*YOUR INSTRUCTIONS*:
A word-for-word copy of the lines below, starting at the line with "Image resolution: width=1024" and ending at the last one, is what you should give. Omit every picture.

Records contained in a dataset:
BEGIN
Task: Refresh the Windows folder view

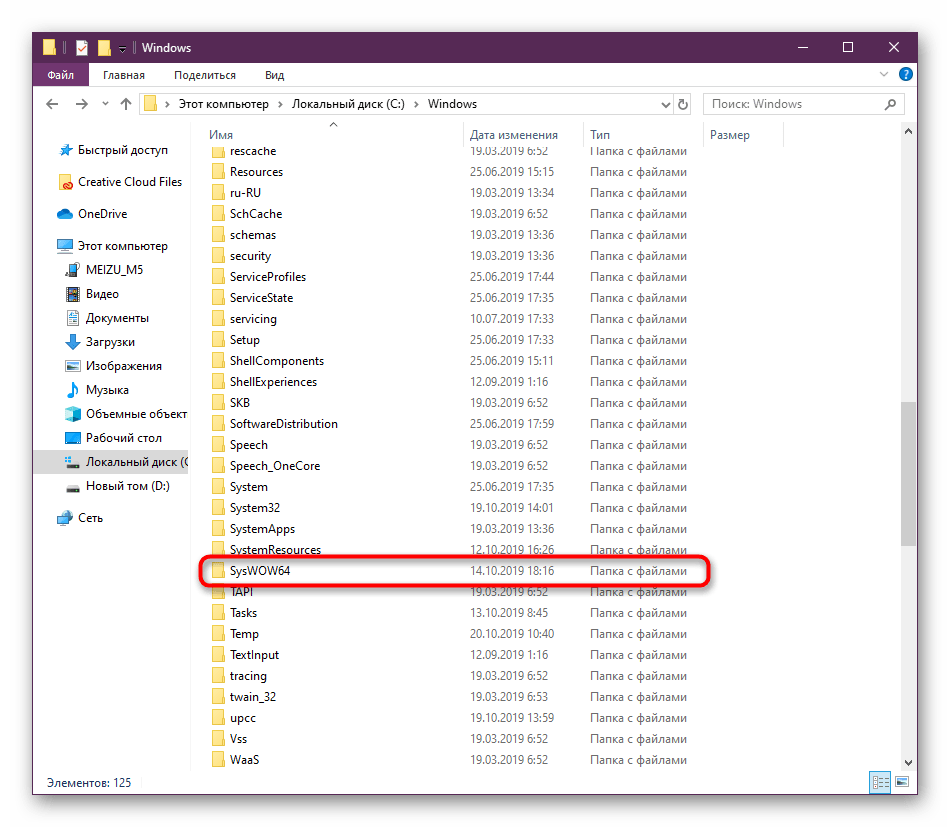Action: (683, 104)
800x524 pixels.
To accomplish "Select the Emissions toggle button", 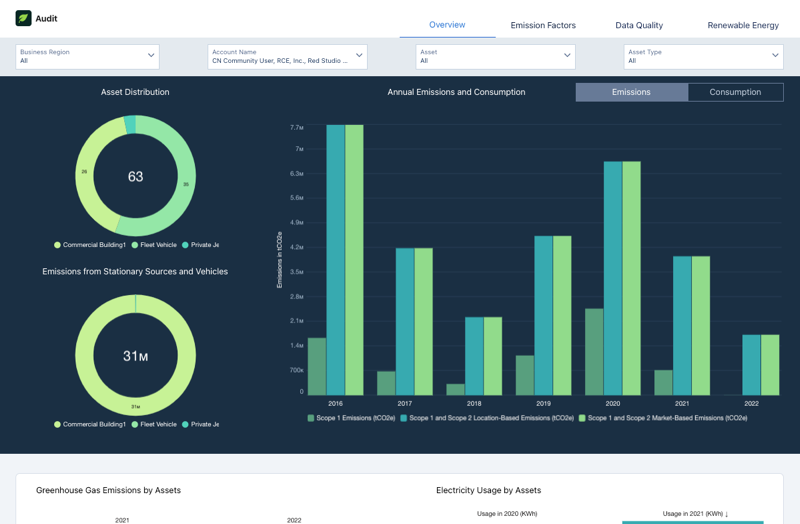I will coord(631,92).
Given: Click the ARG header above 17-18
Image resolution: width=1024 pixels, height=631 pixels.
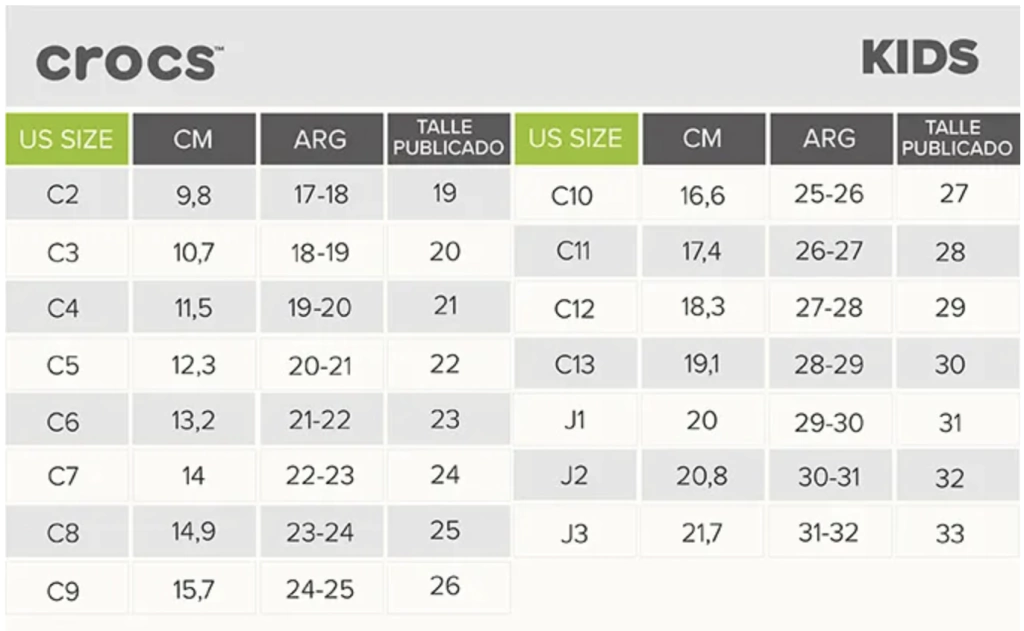Looking at the screenshot, I should click(x=320, y=139).
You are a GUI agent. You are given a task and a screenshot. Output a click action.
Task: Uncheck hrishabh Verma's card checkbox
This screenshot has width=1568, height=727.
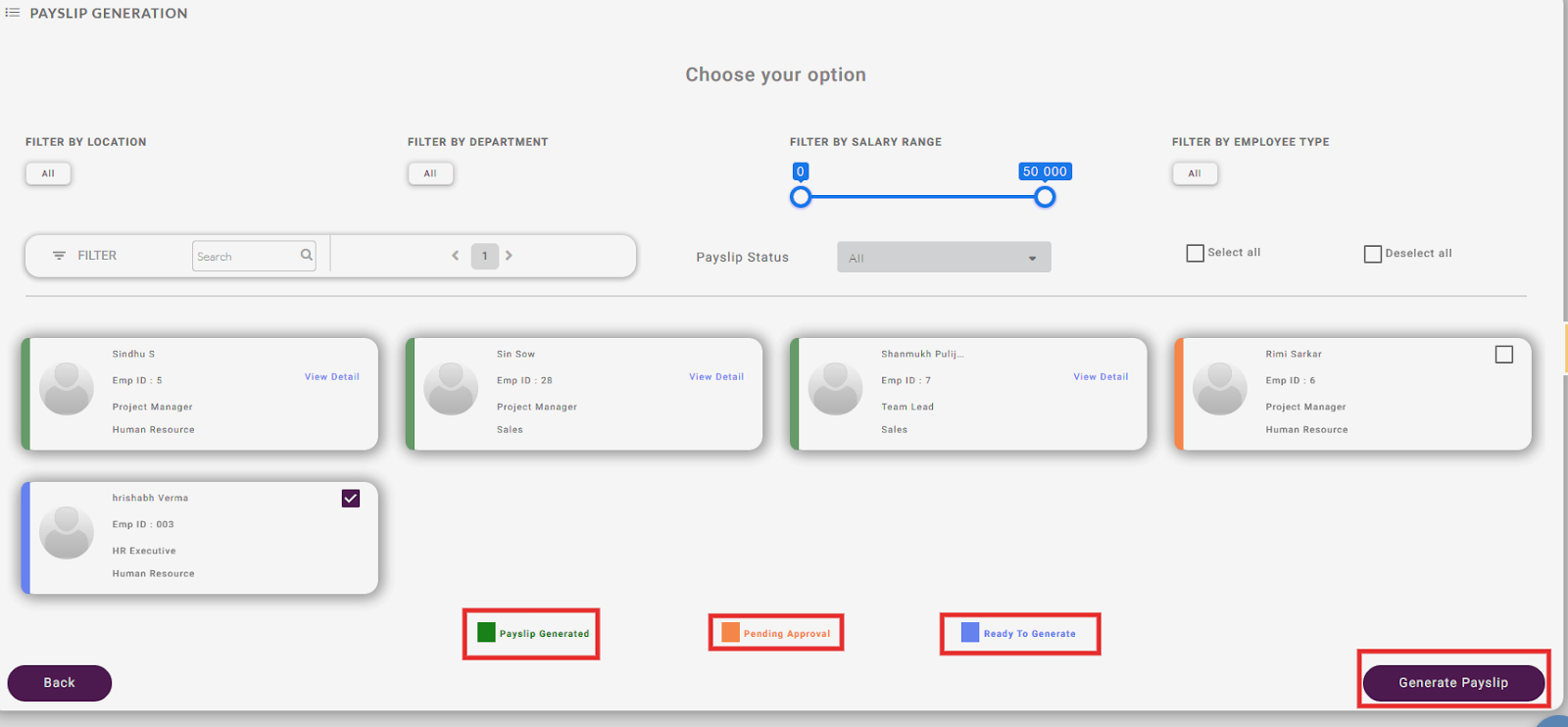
END
*REPLY*:
Image resolution: width=1024 pixels, height=631 pixels.
Looking at the screenshot, I should click(x=320, y=139).
You are a GUI agent. You are given a task and a screenshot. Output a click action.
Task: Uncheck hrishabh Verma's card checkbox
This screenshot has width=1568, height=727.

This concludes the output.